Repeat only the lines below that run from the line with "1003x562 pixels." to the line with "the printer icon", ends included; skip every picture.

__Extracted entries__.
►

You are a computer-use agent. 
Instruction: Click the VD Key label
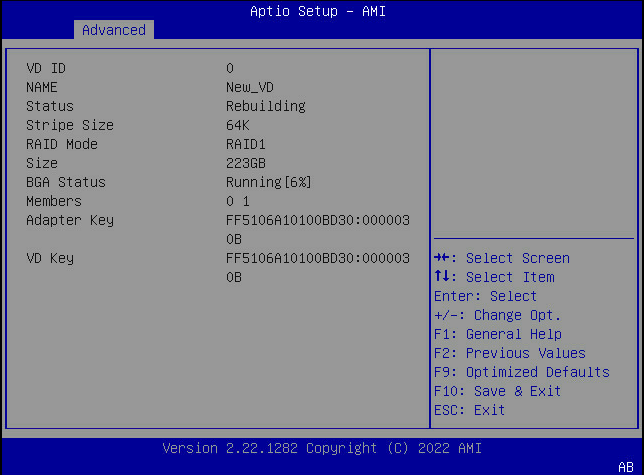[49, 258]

◄
►

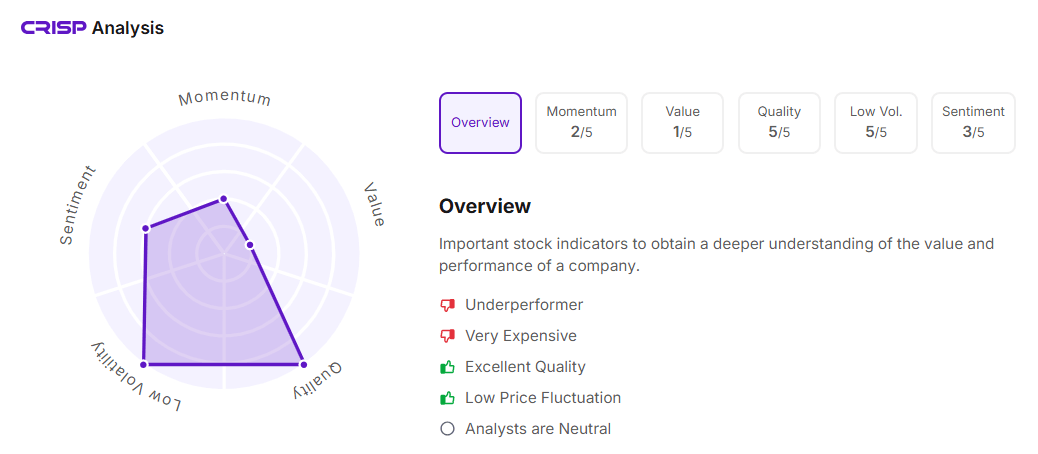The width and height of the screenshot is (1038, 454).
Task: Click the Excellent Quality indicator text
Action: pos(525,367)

◄
►

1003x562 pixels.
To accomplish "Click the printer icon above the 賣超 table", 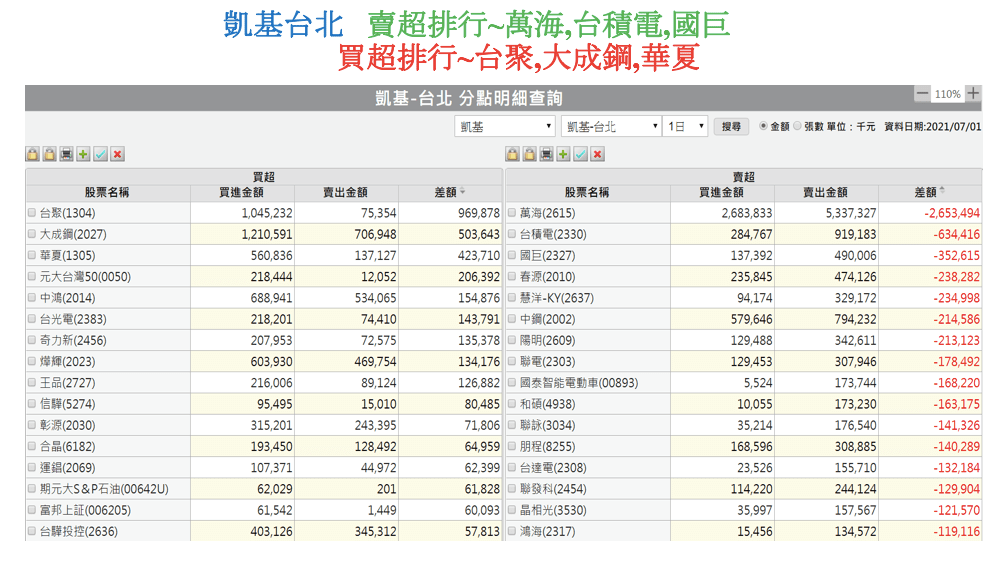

◄

__Response to the task__.
1003x562 pixels.
To accomplish "Click the printer icon above the 賣超 table", 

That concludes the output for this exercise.